Great Lakes forests represent a good experimental system for performing such an assessment. White-tailed deer (Odocoileus virginianus) numbers in this region dramatically increased in the absence of gray wolf predation, and the subsequent increased deer herbivory has had significant negative impacts on forest sapling growth and forb biodiversity (Anderson and Loucks 1979; Alverson et al. 1988; Augustine and Frelich 1998; Rooney and Waller 2003; Côte et al. 2004; White 2012). Density-mediated effects following wolf recolonization also appear to be weak or non-existent in these mainland forests (DelGiudice et al. 2009; Rooney and Anderson 2009), marking a stark contrast with the Rocky Mountain, Isle Royale, and African savanna systems.

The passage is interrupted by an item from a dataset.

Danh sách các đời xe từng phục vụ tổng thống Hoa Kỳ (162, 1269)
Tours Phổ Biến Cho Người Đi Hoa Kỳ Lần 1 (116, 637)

Based on (1) documented negative impacts of deer on forest plants, (2) observed changes in deer distributions in relation to wolf territories (Mech 1977), and (3) the lack of a substantial decline in Great Lakes deer numbers (DelGiudice et al. 2009), we hypothesized that recolonizing wolves are generating trait-mediated cascades in Great Lakes forests (Rooney and Anderson 2009; Callan et al. 2013). Also, given that trait-mediated effects should be stronger in low-visibility systems with ambush predators (Underwood 1982; Kunkel and Pletscher 2001; Preisser et al. 2007; Schmitz 2008) and that trait-mediated effects are expected to produce stronger trophic cascades than density-mediated effects (Schmitz et al. 2004; Schmitz 2005; Preisser et al. 2005, 2007), we also hypothesized that Great Lakes cascades will be stronger than Rocky Mountain cascades in order to assess any differences between these systems.

The aims of this study were to quantify deer herbivory impacts and determine if these impacts differ in relation to wolf use. We first surveyed and compared sapling growth and forb richness in relation to wolf use, then used a network of deer exclosures in areas of high and low wolf use, respectively, to experimentally isolate and quantify deer impacts. This manipulative experiment is crucial because experimental support for wolf-generated trophic cascades is lacking, leaving previous study conclusions open to question (Kauffman et al. 2010). We also monitored the density and behavior of deer in both areas of high and low wolf use to determine if there is evidence for wolf density-mediated and/or trait-mediated effects at the scale where species interactions occur. Finally, we quantified the size of the effects and compared them with Rocky Mountain cascades.

Study area and methods

Study area

Our study took place at the University of Notre Dame Environmental Research Center (UNDERC), which is an approximately 3200-ha property located along the Wisconsin/Michigan border (46°13′N, 89°31′W). The terrestrial habitat is a complex mosaic of northern mesic forest patches scattered among bogs and conifer swamps. A mix of two deciduous species, sugar maple (Acer saccharum) and red maple (Acer rubrum), dominates the forest canopy and understory. Balsam fir, a species which deer avoid consuming, is the dominant conifer. Maples represent the overwhelming majority of available saplings preferred for consumption by deer, while balsam fir represents the vast majority of non-preferred saplings (>90 and >70 %, respectively, based on unpublished plot data). Forb communities are largely dominated by Canada mayflower (Maianthemum canadense) or Canadian bunchberry (Cornus canadensis), with scattered dense layers of ferns and graminoids. Deer in this region often remove rarer forbs, such as bluebead lily (Clintonia borealis) and Solomon’s seal (Polygnatum spp.) (Rooney and Anderson 2009).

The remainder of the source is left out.